Rows:
■ ■ ■ ■ ■

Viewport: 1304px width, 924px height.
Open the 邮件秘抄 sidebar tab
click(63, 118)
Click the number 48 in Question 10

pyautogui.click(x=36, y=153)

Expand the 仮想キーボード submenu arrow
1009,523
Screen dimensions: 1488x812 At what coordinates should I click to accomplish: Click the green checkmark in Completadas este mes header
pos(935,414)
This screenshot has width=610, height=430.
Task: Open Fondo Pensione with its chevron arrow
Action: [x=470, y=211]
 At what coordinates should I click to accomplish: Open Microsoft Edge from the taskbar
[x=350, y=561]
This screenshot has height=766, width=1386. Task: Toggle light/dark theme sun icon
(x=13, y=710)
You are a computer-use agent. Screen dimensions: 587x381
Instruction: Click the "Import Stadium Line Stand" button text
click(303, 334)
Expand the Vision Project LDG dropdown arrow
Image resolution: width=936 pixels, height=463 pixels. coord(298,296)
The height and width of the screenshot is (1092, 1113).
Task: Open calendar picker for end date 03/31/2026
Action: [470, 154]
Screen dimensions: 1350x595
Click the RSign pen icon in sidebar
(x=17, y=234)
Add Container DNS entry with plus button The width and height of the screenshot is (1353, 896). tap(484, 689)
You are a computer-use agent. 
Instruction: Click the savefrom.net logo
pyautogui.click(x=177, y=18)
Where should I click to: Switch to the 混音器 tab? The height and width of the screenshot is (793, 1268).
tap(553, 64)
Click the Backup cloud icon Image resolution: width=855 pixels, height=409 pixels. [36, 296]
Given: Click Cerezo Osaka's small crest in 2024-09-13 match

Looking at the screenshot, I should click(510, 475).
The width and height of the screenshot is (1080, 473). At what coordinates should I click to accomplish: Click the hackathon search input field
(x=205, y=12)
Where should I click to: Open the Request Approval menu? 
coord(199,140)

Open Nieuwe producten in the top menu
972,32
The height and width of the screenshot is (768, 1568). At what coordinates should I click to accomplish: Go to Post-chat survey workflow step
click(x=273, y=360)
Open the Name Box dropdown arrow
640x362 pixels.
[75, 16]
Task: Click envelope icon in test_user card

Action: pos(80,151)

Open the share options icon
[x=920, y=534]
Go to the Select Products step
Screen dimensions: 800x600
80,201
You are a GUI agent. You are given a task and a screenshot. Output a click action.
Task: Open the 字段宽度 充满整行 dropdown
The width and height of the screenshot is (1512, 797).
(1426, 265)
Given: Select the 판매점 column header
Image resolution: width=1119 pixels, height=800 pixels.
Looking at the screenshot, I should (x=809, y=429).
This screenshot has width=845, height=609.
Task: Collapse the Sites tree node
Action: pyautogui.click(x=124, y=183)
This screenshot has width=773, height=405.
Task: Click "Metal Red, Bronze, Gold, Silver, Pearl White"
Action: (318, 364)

■ ■ ■ ■ ■

What to produce: Could you return all of the records above verbatim, with every line unchanged?

Finished answer:
Viewport: 1304px width, 924px height.
Open the 邮件秘抄 sidebar tab
click(63, 118)
Click the number 48 in Question 10

pyautogui.click(x=36, y=153)

Expand the 仮想キーボード submenu arrow
1009,523
Screen dimensions: 1488x812 At what coordinates should I click to accomplish: Click the green checkmark in Completadas este mes header
pos(935,414)
This screenshot has width=610, height=430.
Task: Open Fondo Pensione with its chevron arrow
Action: [x=470, y=211]
 At what coordinates should I click to accomplish: Open Microsoft Edge from the taskbar
[x=350, y=561]
This screenshot has height=766, width=1386. Task: Toggle light/dark theme sun icon
(x=13, y=710)
You are a computer-use agent. Screen dimensions: 587x381
Instruction: Click the "Import Stadium Line Stand" button text
click(303, 334)
Expand the Vision Project LDG dropdown arrow
Image resolution: width=936 pixels, height=463 pixels. coord(298,296)
The height and width of the screenshot is (1092, 1113).
Task: Open calendar picker for end date 03/31/2026
Action: [470, 154]
Screen dimensions: 1350x595
Click the RSign pen icon in sidebar
(x=17, y=234)
Add Container DNS entry with plus button The width and height of the screenshot is (1353, 896). tap(484, 689)
You are a computer-use agent. 
Instruction: Click the savefrom.net logo
pyautogui.click(x=177, y=18)
Where should I click to: Switch to the 混音器 tab? The height and width of the screenshot is (793, 1268).
tap(553, 64)
Click the Backup cloud icon Image resolution: width=855 pixels, height=409 pixels. [36, 296]
Given: Click Cerezo Osaka's small crest in 2024-09-13 match

Looking at the screenshot, I should click(510, 475).
The width and height of the screenshot is (1080, 473). At what coordinates should I click to accomplish: Click the hackathon search input field
(x=205, y=12)
Where should I click to: Open the Request Approval menu? 
coord(199,140)

Open Nieuwe producten in the top menu
972,32
The height and width of the screenshot is (768, 1568). At what coordinates should I click to accomplish: Go to Post-chat survey workflow step
click(x=273, y=360)
Open the Name Box dropdown arrow
640x362 pixels.
[75, 16]
Task: Click envelope icon in test_user card

Action: pos(80,151)

Open the share options icon
[x=920, y=534]
Go to the Select Products step
Screen dimensions: 800x600
80,201
You are a GUI agent. You are given a task and a screenshot. Output a click action.
Task: Open the 字段宽度 充满整行 dropdown
The width and height of the screenshot is (1512, 797).
(1426, 265)
Given: Select the 판매점 column header
Image resolution: width=1119 pixels, height=800 pixels.
Looking at the screenshot, I should (x=809, y=429).
This screenshot has width=845, height=609.
Task: Collapse the Sites tree node
Action: pyautogui.click(x=124, y=183)
This screenshot has width=773, height=405.
Task: Click "Metal Red, Bronze, Gold, Silver, Pearl White"
Action: (318, 364)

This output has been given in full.